J’ai également voulu faire ressortir la nuance qu’il me semble essentiel de conserver entre « humain » et « homme ». Conserver cette distinction permet de nourrir la réflexion sur l’évolution de l’humanité vers une complexité croissante, qui la rend à la fois semblable à l’animal (ils sont tous deux issus de la terre), et cependant, dès le départ, fondamentalement différente (seul l’humain est insufflé du souffle de Dieu).

Enfin, je propose une traduction à l’encontre de toute la tradition, en choisissant de faire parler le narrateur, là où, de tout temps, il est admis que ce soit l’humain qui parle. Cette hypothèse ouvre à d’autres possibles, dont on verra, au chapitre 3, quelles peuvent en être les incidences. Il faut cependant savoir qu’il m’aurait été impossible d’oser proposer une nouvelle hypothèse de lecture de ce récit plusieurs fois millénaire sans l’apport de l’analyse syntaxique.

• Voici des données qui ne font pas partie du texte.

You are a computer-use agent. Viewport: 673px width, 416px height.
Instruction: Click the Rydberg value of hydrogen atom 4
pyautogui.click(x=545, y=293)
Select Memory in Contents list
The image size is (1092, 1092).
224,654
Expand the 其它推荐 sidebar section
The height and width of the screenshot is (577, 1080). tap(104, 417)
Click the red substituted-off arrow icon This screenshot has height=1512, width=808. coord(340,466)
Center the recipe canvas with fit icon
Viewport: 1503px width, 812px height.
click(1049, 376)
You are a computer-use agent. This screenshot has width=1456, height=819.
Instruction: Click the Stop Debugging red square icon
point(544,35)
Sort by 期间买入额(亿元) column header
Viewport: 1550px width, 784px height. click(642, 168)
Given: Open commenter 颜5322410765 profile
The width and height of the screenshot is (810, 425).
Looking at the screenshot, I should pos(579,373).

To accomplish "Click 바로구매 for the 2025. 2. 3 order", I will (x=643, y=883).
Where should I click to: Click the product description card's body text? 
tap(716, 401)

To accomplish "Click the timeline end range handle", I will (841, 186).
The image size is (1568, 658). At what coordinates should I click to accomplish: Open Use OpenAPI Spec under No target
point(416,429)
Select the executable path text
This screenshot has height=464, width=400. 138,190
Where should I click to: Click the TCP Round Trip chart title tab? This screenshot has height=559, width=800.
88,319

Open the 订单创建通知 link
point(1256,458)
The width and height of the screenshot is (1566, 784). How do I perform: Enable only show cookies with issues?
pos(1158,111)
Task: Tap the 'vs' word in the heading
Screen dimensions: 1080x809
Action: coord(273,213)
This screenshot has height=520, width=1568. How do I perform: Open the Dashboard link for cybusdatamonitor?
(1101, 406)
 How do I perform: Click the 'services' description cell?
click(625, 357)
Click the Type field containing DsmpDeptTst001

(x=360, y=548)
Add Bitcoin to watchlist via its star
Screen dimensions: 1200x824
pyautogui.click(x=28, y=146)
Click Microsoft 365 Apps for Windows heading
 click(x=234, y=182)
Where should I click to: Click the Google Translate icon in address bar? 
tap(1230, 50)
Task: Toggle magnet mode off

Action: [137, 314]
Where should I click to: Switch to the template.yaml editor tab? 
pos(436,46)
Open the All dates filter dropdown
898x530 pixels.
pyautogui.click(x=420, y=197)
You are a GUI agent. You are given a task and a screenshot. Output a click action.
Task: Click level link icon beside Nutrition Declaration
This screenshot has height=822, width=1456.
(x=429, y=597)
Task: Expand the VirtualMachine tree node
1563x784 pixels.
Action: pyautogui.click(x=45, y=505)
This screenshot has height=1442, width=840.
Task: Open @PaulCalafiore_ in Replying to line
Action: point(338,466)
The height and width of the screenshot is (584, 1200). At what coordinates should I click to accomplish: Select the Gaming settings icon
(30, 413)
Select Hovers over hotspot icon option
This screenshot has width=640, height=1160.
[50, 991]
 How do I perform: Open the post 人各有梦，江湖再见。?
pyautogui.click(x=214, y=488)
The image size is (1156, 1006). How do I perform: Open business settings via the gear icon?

Cette grille oblige le lecteur à serrer de près le texte.

C’est de cette lecture rapprochée que peut émerger de nouveaux sens toujours à reconsidérer. L’analyse systématique du vocabulaire et de la syntaxe du texte biblique offre au lecteur qui s’y aventure une source incroyable de finesse, surtout dans une langue comme l’hébreu, qui joue sur les différents niveaux de sens de chaque mot. Ouaknin rappelle à ce sujet que, pour

les hassidim, chaque homme est une lettre ou une partie de lettre. Le livre est terminé quand il ne manque plus aucune lettre. Chacun doit écrire la sienne, s’écrire lui-même pour créer le livre et en renouveler le sens. Cela implique que le lecteur sorte de sa passivité, en croyant qu’il n’a qu’à « absorber » le sens et n’a aucune part à son élaboration (Ouaknin

p. 86). C’est donc à partir de cette traduction, pour prendre à mon tour part à l’écriture du livre, que le commentaire processuel, tel qu’il est développé dans les trois chapitres suivants, s’est déployé.